▸ BRIEF
Look for "checkbox" in the records and copy every line that has it.

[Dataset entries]
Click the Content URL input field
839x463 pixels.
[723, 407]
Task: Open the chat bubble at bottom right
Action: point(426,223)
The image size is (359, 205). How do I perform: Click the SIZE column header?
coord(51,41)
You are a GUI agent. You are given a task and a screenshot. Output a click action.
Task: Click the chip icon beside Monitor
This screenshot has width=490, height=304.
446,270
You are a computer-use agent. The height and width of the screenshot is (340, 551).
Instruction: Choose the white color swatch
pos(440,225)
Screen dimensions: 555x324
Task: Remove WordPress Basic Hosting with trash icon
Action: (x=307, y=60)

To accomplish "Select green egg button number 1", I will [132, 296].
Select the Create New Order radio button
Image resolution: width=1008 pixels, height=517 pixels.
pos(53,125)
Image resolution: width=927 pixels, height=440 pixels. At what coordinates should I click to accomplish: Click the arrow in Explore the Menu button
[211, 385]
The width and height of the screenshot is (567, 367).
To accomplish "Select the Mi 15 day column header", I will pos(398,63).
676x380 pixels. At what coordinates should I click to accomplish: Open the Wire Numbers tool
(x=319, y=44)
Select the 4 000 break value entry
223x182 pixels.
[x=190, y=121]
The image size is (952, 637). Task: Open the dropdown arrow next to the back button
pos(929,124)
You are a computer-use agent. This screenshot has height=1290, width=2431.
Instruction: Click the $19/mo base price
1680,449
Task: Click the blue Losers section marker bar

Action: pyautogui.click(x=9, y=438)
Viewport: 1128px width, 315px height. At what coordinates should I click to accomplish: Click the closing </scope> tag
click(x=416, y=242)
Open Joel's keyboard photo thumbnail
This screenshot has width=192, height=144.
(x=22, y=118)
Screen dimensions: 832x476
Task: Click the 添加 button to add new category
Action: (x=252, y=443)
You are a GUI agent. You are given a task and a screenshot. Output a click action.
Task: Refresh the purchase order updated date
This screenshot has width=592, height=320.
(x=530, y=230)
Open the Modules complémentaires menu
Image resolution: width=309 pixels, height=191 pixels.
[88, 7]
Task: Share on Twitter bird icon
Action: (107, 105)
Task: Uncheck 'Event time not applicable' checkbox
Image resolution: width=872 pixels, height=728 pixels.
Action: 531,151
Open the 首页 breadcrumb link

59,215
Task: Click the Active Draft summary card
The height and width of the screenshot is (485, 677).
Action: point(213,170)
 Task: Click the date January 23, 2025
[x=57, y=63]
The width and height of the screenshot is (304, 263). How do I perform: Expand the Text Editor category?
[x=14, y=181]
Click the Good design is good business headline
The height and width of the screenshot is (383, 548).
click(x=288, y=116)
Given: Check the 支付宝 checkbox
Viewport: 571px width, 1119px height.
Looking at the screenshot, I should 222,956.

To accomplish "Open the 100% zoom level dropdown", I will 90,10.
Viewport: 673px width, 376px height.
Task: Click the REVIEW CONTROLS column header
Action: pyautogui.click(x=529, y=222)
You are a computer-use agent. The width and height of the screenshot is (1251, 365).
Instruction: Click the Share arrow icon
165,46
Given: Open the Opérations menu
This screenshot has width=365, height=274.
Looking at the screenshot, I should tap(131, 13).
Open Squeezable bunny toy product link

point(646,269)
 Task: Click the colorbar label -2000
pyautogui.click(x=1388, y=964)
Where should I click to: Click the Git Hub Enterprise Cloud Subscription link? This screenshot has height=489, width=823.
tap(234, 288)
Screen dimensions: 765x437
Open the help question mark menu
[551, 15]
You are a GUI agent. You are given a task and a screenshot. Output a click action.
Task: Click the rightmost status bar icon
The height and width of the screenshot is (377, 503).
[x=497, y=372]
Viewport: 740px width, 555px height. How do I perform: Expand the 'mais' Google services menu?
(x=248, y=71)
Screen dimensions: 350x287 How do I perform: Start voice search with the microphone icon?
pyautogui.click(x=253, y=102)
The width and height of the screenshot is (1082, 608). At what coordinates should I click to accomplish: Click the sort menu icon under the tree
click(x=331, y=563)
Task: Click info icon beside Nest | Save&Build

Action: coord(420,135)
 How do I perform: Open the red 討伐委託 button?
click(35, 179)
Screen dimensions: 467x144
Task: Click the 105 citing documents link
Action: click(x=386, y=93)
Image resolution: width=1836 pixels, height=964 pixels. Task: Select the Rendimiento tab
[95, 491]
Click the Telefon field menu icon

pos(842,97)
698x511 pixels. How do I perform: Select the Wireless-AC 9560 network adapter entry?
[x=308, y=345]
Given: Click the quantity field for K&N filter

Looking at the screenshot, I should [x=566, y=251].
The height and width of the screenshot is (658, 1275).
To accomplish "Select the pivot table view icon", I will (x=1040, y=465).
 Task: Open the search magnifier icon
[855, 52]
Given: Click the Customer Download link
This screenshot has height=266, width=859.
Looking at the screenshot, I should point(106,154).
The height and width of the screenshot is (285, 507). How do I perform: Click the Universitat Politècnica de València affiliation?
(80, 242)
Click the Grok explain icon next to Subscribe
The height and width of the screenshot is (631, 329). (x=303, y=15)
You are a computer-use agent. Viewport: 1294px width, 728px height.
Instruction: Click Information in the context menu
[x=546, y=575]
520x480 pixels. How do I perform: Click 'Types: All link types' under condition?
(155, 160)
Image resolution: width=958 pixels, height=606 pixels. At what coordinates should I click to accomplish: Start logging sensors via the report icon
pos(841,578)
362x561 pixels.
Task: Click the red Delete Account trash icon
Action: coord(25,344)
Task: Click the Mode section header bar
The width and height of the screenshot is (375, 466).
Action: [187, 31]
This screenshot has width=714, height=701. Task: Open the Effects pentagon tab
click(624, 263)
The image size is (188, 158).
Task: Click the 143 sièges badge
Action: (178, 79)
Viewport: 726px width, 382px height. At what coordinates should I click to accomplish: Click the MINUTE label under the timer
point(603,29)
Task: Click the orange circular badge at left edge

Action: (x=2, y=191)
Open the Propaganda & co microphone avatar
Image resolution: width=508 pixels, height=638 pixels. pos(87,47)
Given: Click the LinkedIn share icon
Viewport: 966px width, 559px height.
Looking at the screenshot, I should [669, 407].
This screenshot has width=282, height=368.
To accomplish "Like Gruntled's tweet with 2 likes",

▸ YOUR RESPONSE
Task: Uncheck 'Event time not applicable' checkbox
Given: Check the 支付宝 checkbox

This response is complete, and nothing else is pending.